Les expériences précédentes deviennent utilisables très simplement avec un rétroprojecteur. En effet, on trouve rassemblés dans le même appareil tous les éléments de la figure 1 à ceci près que le faisceau issu du condenseur n'est pas parallèle et que la source (filament de lampe quartz-iode) est relativement étendue. il ne faut donc pas s'attendre à un filtrage parfait : on peut cependant améliorer considérablement l'observation de divers phénomènes.

il faut choisir un rétroprojecteur à filament simple (ce qui est le cas pour les lampes peu puissantes). L'idéal serait d'avoir un filament rectiligne.

Pour la commodité des expériences on réalisera une adaptation qui permet d'éloigner le miroir de renvoi situé après l'objectif de projection, afin de pouvoir intervenir dans le plan de l'image S' de la source (figure 5). C'est dans ce plan qu'on installera une petite platine P sur laquelle on déplacera les différents filtres dont les dimensions seront adaptées à la grandeur de l'image du filament. Si le rétroprojecteur est muni d'un miroir sphérique réfléchissant près de la source on veillera à régler la position de celle-ci de manière à n'observer qu'une seule image en S'.

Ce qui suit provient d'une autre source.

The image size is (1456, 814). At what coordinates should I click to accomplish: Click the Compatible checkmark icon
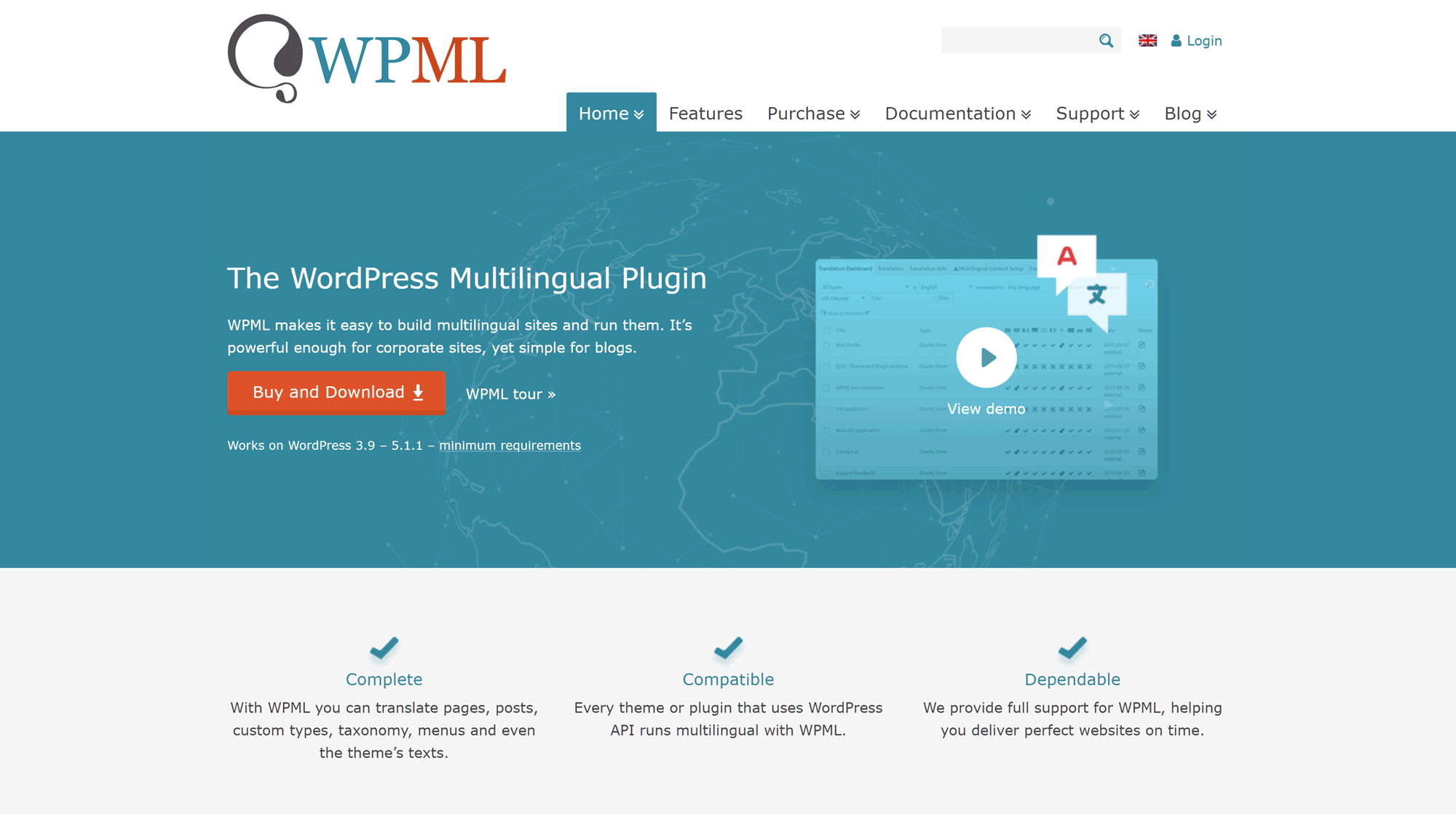[727, 647]
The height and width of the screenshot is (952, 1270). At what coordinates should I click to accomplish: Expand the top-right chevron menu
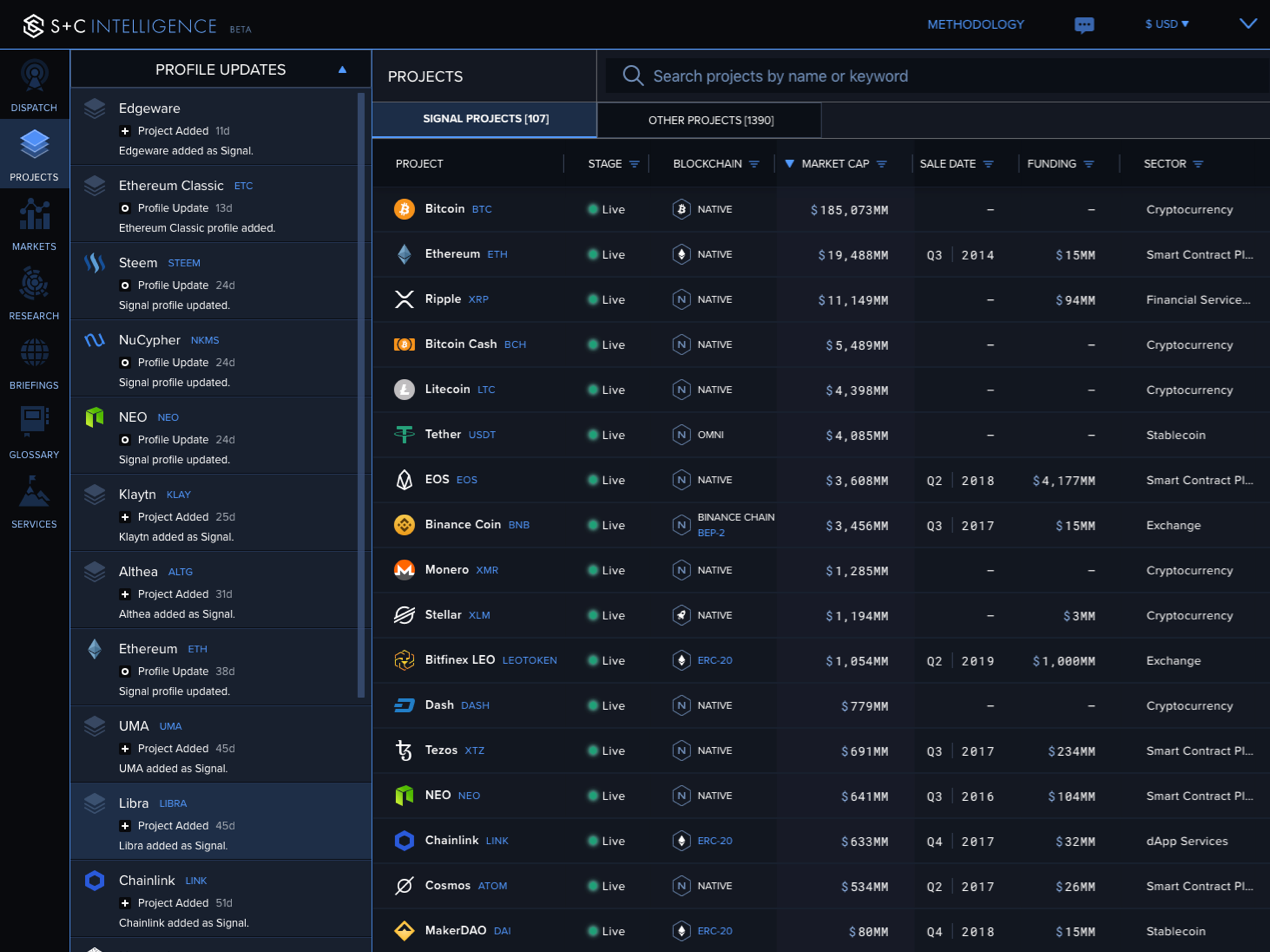1248,24
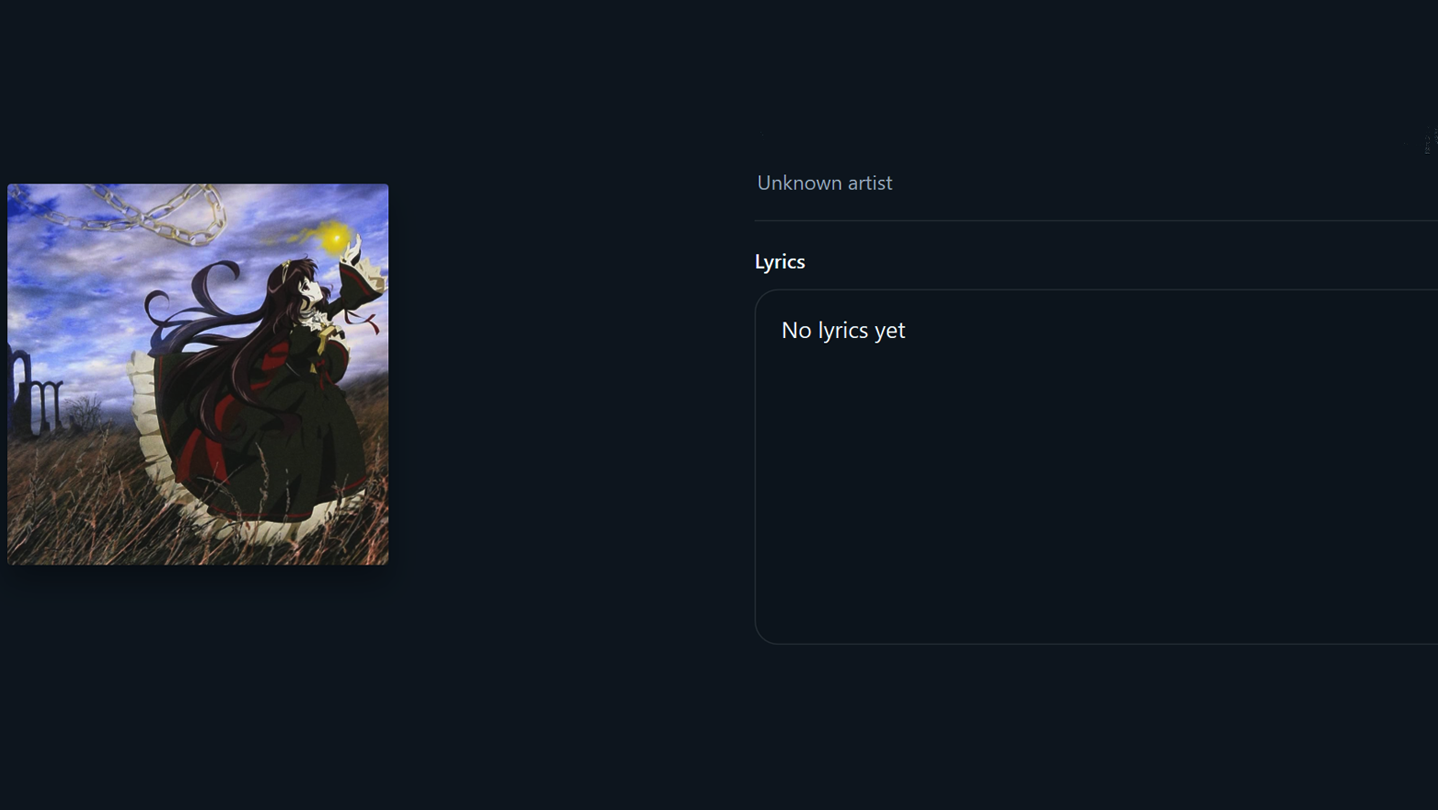This screenshot has width=1438, height=810.
Task: Open the album cover artwork
Action: click(198, 374)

Les filtres sont disposés sur la platine P. Le choix du filtre est fait en fonction de la nature du phénomène à observer. Par exemple, des franges d'interférence à la surface de l'eau, peu visibles avec l'éclairage normal, deviennent très contrastées quand on utilise les filtres des figures 2 et 3 parallèles à la direction moyenne des franges.


La strioscopie à bandes colorées est utilisée pour analyser une structure inhomogène (fond de verre ou cristallisoir, déformation d'une surface, dissolution d'un sel dans l'eau, etc...).

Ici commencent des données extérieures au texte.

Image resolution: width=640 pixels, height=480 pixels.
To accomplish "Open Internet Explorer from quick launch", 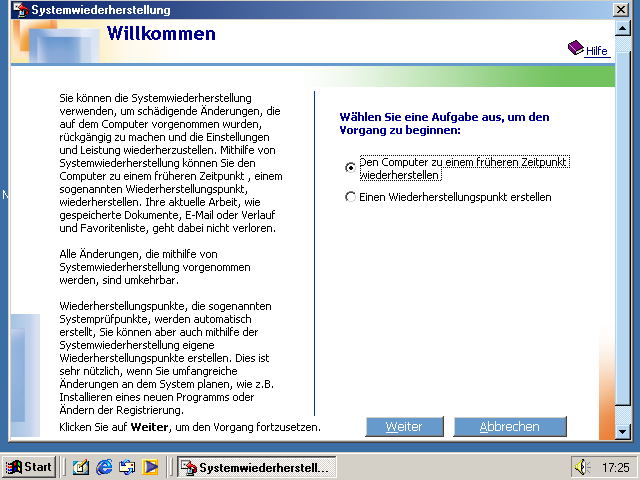I will point(104,467).
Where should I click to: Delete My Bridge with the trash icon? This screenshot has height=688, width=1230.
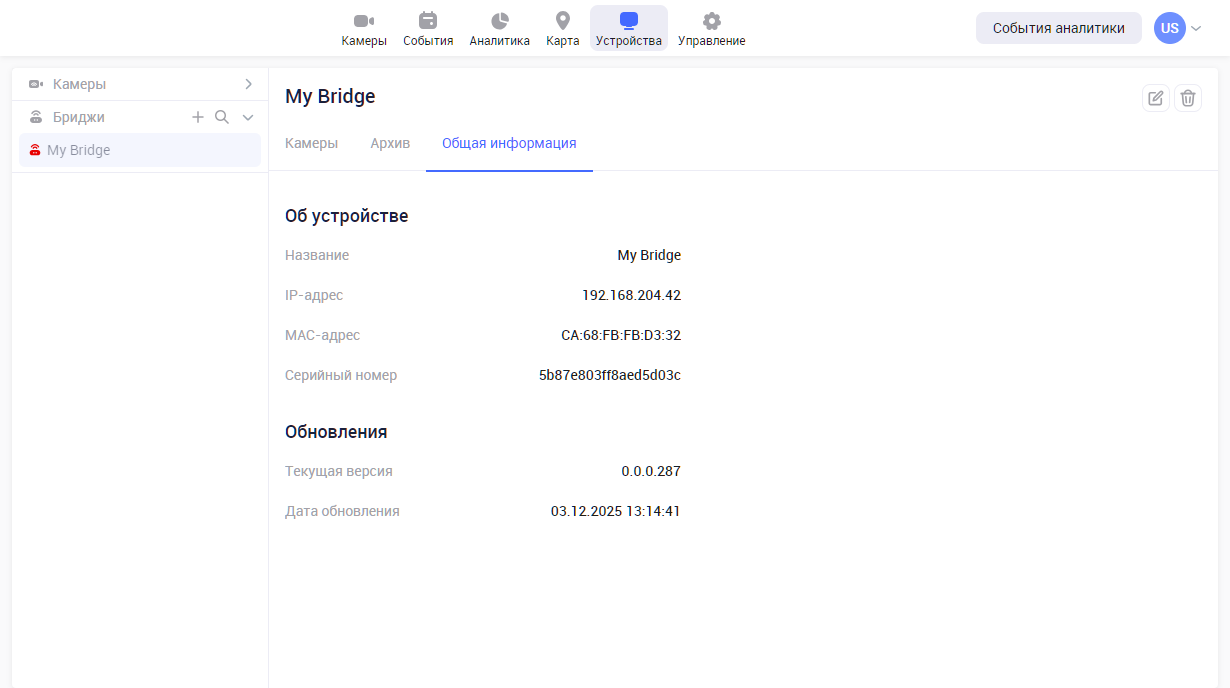tap(1188, 98)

Aberrations chromatiques du condenseur

Le système condenseur du rétroprojecteur est constitué de deux lentilles de Fresnel accolées, les stries circulaires placées en vis-à-vis (figure 6).


Ce dispositif présente une forte aberration chromatique transversale sur les bords du champ, là où les angles des prismes sont de l'ordre de 30°, l'ensemble étant équivalent à un prisme de 60°. En revanche, au voisinage de l'axe, cette aberration est très faible (figures 6 et 7).

Pour mettre en évidence cette aberration on réalise un diaphragme annulaire de grand diamètre (par exemple 20cm) et de faible largeur (1cm) découpé dans une plaque opaque (figure 8). Avec ce dispositif, bien centré sur la platine, on obtient un faisceau conique donnant un spectre annulaire sur un écran. Ce spectre est bordé de bleu à l'intérieur et de rouge à l'extérieur dans le plan (1) (figure 7); la disposition est inversée dans le plan (2).


Entre les deux dispositions on trouve une zone où le spectre est bordé de pourpre (bleu + rouge).

On peut projeter ce spectre sur l'écran en faisant l'image de la partie (1) : on éloigne au maximum l'objectif de projection de manière à faire l'image d'une région de plus en plus proche de l'image S' de la source. On observe alors sur l'écran un grand spectre annulaire (figure 9). Pour projeter la partie (2) du faisceau il est nécessaire d'utiliser une lentille placée au-delà de l'objectif par exemple accolée à celui-ci (il suffit de la poser avec précaution sur l'objectif et de bien la centrer). On peut également remplacer l'objectif par un autre plus convergent.

Un spectre sans prisme ni réseau

Les expériences précédentes montrent que l'on peut réaliser un spectre de lumière blanche sans le secours d'un prisme ou d'un réseau ! En réalité on utilise les petits prismes de la lentille de Fresnel, les plus éloignés du centre, ceux pour qui l'angle au sommet est le plus grand et donnent la dispersion maximale.

On notera qu'une lentille sphérique ordinaire à grand champ permet d'obtenir le même résultat. Si l'on veut un spectre qui ait la même apparence que celui obtenu à l'aide d'un prisme, on découpe une fenêtre rectangulaire qu'on place contre le bord du champ, parallèlement à la direction du filament. Le spectre est d'autant plus pur que cette fente est étroite (prendre par exemple 50 × 5 mm). Quand on déplace cette fente parallèlement à elle-même sur la platine du rétroprojecteur, la dispersion diminue pour s'annuler au centre en même temps que la déviation.

Pour certaines expériences on peut être amené à supprimer l'objectif de projection. À défaut, on utilise un miroir de renvoi placé avant l'objectif.